Но скоро мы были отомщены, отомщены за все: за неудачу, за голодовки, за издевательства, за стрельбу в заключенных. Накануне вечером внезапно взяли из тюрьмы всех донбасцев. Мы провожали их, помогали усаживаться в автомобили, видели обыск, при котором тщательно отыскивали и забирали столовые ножи. Начальник конвоя грозно сказал:
— Если кто попытается бежать или ослушаться приказаний, будет на месте застрелен…

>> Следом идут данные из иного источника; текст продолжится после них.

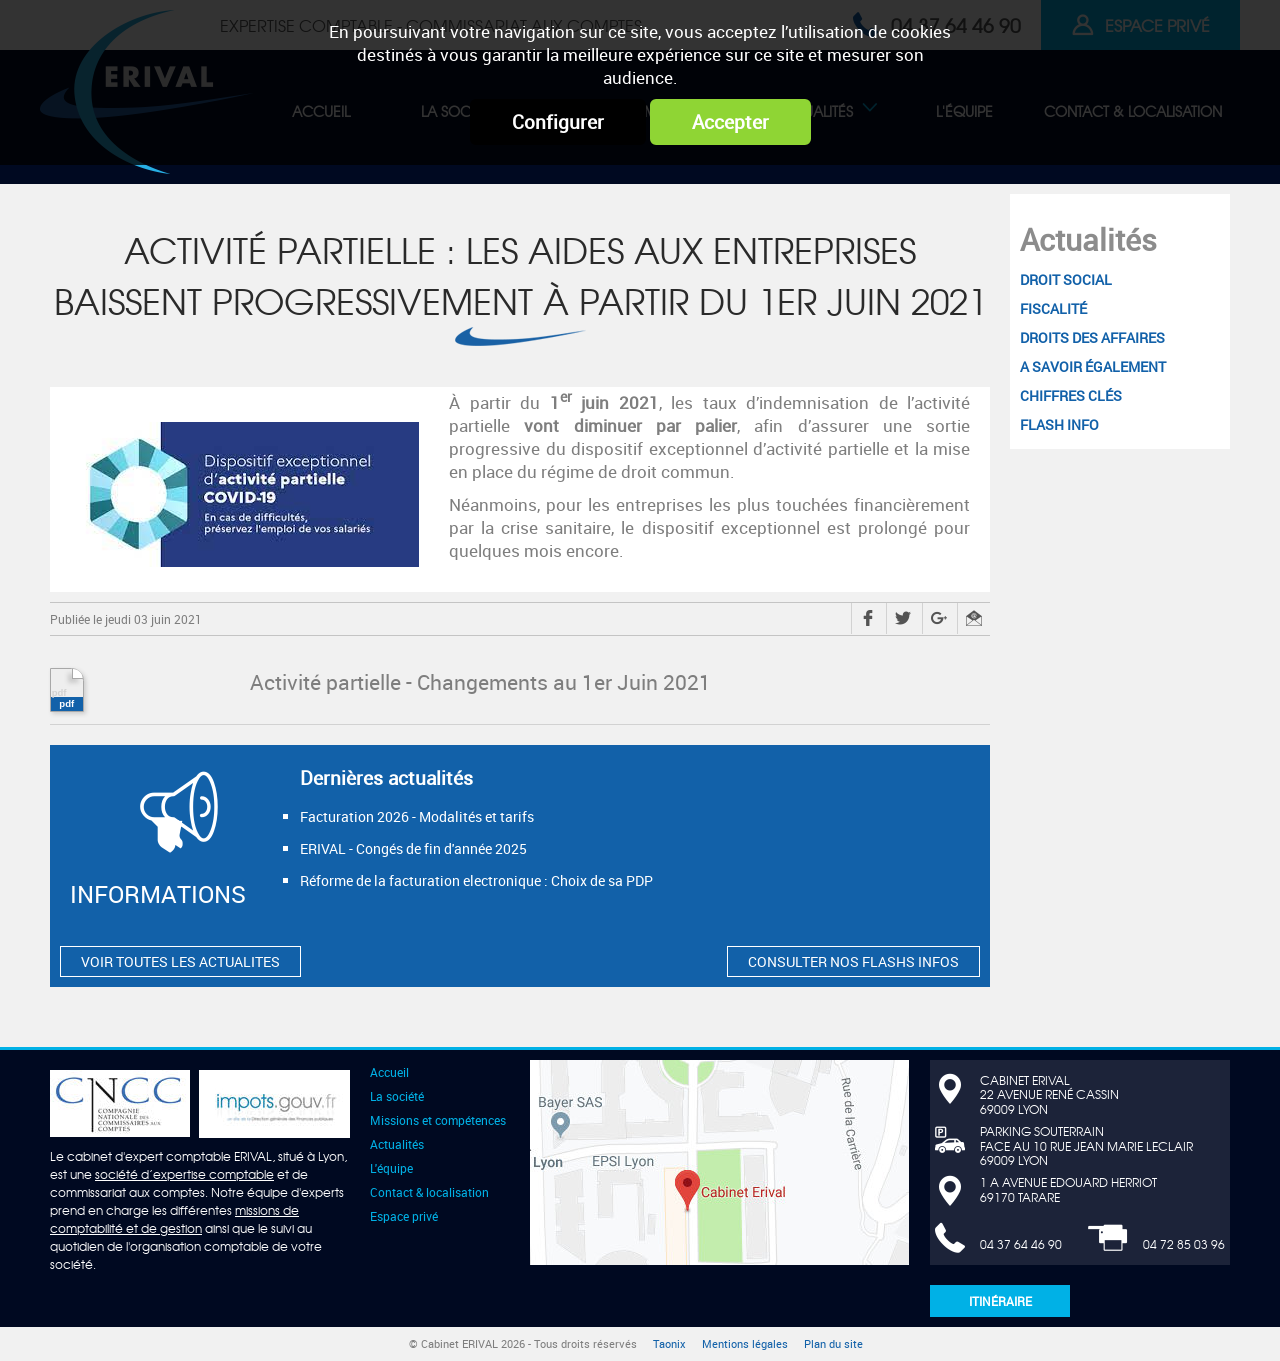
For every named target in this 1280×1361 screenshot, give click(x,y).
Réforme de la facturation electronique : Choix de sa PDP (476, 880)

Мы расцеловались, и они отбыли в Харьков. Эта ночь была темная, а на утро после поверки пробежавший мимо приятель из уголовных шепнул мне:
— Сегодня ваши бежали из больницы…
Да, побег оказался фактом. К нему заметно готовились давно. Недаром из корпуса в больницу и обратно все время летали записочки. Все это настолько бросалось в глаза, что за неделю до побега я счел нужным предупредить левого эсера Шебалина:
— Будьте осторожней. Мы уже заметили, что вы что-то замышляете. Как бы не пронюхали архангелы…

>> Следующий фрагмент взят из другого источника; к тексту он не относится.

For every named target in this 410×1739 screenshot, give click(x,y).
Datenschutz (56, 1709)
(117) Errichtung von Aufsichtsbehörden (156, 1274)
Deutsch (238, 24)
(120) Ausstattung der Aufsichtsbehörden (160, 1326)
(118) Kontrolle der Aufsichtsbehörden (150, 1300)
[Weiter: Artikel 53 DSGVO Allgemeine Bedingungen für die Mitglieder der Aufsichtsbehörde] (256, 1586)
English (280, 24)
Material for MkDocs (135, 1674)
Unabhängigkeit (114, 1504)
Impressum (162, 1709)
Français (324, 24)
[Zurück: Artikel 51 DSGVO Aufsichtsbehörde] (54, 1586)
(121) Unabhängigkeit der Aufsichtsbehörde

Шебалин категорически заверял меня, что ни о каком побеге не помышляют… В ночь побега в палате остались, кроме левых эсеров и анархистов, только раненый Бархаш и один беспартийный донбасовец, случайно выпавший из списков отправляемых в Харьков. Беспартийному дали снотворного, и он крепко спал. Беглецы распилили решетку, отогнули почти на половину железный прут в квадрате решетки и вылезли на больничный двор. Их было четыре левака и три анархиста, всего семь человек. Упорно говорили, что четвертый анархист, по прозванию Сатана, никак не мог пролезть в отверстие из-за своей толщины. Беглецы прошли через пустую прачечную к тюремной стене, и с помощью заранее приготовленной лестницы перескочили через нее и — так их и видели! Это было в два часа ночи. Караул с башни на больничном дворе услышал шум и хотел сигнализировать, но сигнализация не действовала. Кругом стояла непроглядная, глухая ночь, только перед утренней поверкой узнали о побеге.

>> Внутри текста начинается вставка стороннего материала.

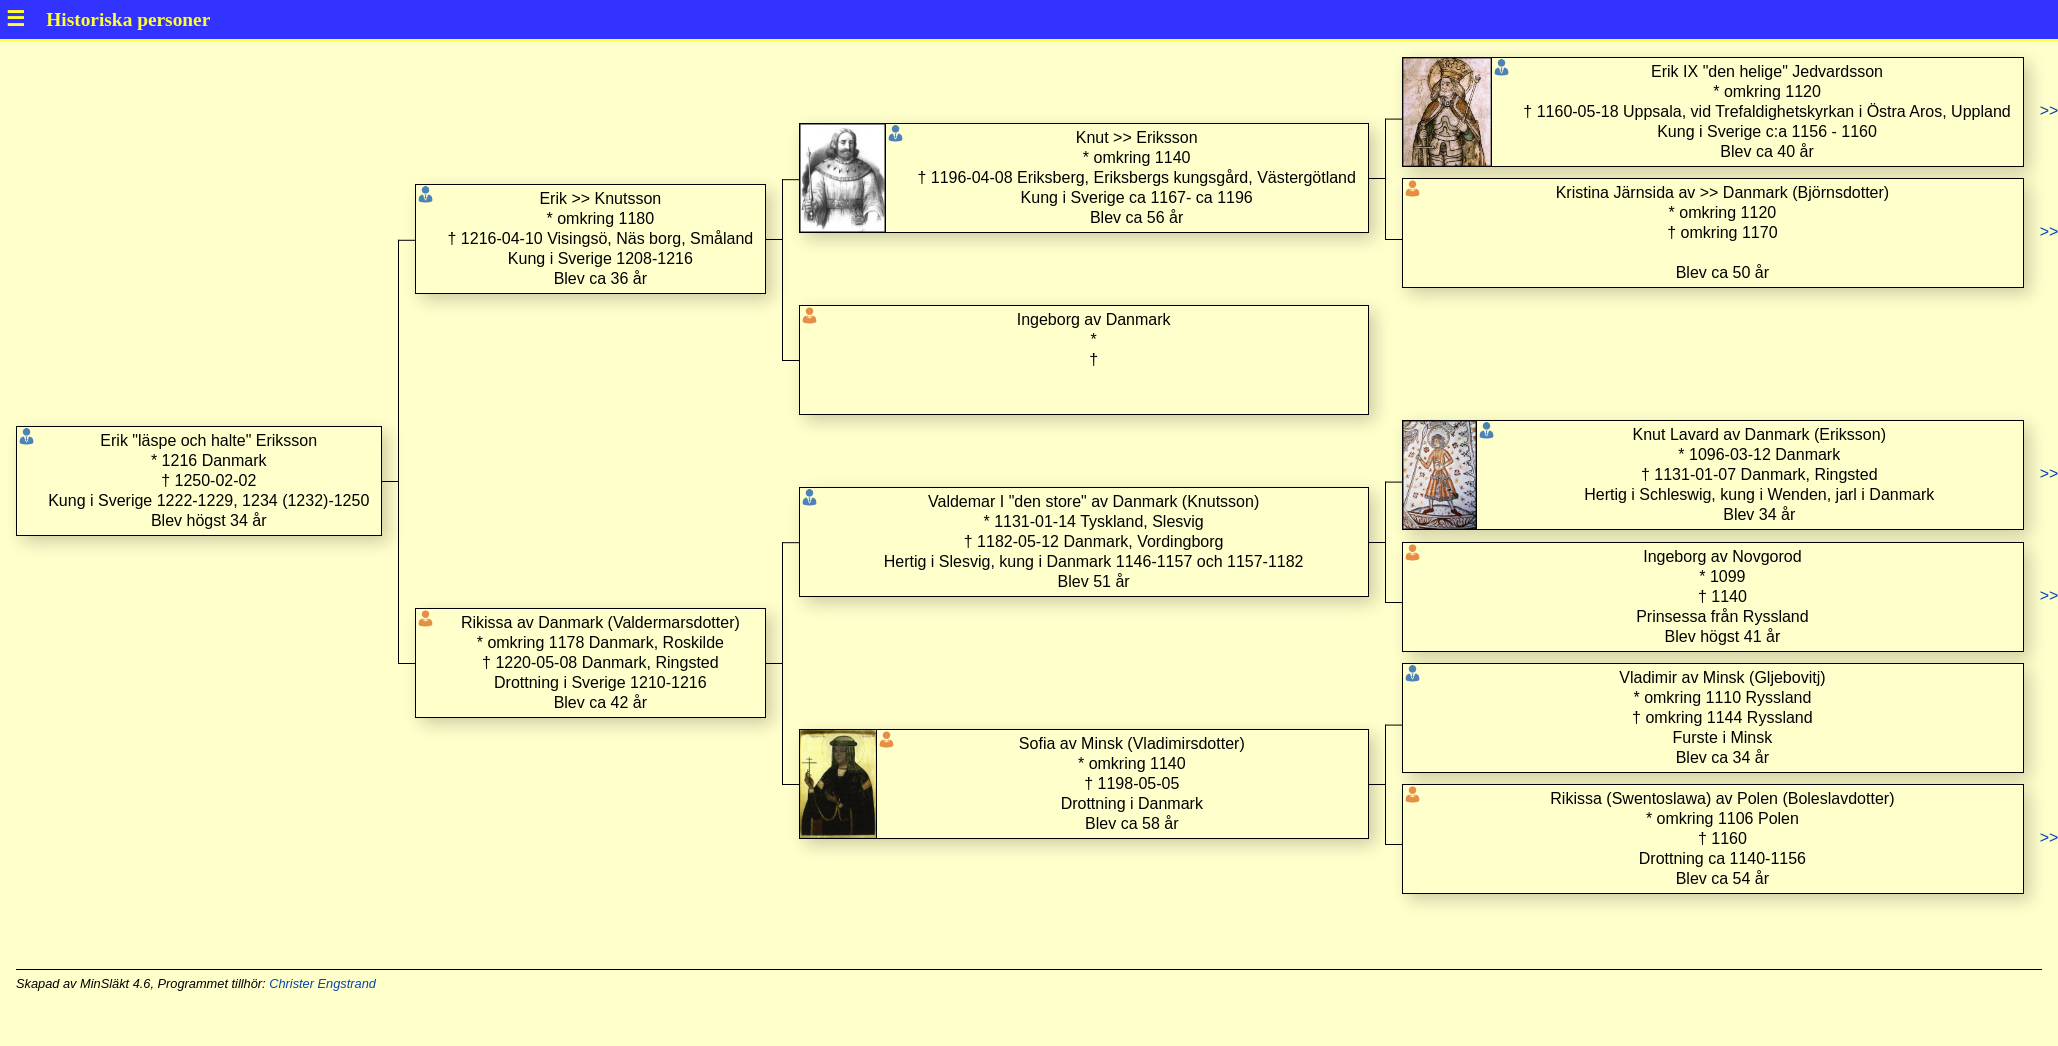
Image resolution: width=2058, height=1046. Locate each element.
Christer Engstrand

Не знаю, что делали власти за стенами тюрьмы. У нас внутри тюрьмы они обнаружили полную беспомощность. У взломанной решетки поставили зачем-то часового с винтовкой. Старший надзиратель с сосредоточенным лицом обошел все камеры и всюду деревянным молотком испытывал крепость решеток. Были арестованы доктор, фельдшер, больничный надзиратель, служивший 35 лет в Централе, старший по одиночному корпусу, но скоро их выпустили, а беглецов и след простыл. Спустя время я узнал, что левый эсер И.А. Шебалин, несомненный вдохновитель побега, арестован и в знак мести посажен в особенно тягостные условия — в пробковую одиночку в Петербурге. Но ему удалось опять бежать, его снова поймали, он бежал в третий раз и, наконец, скрылся от чекистов.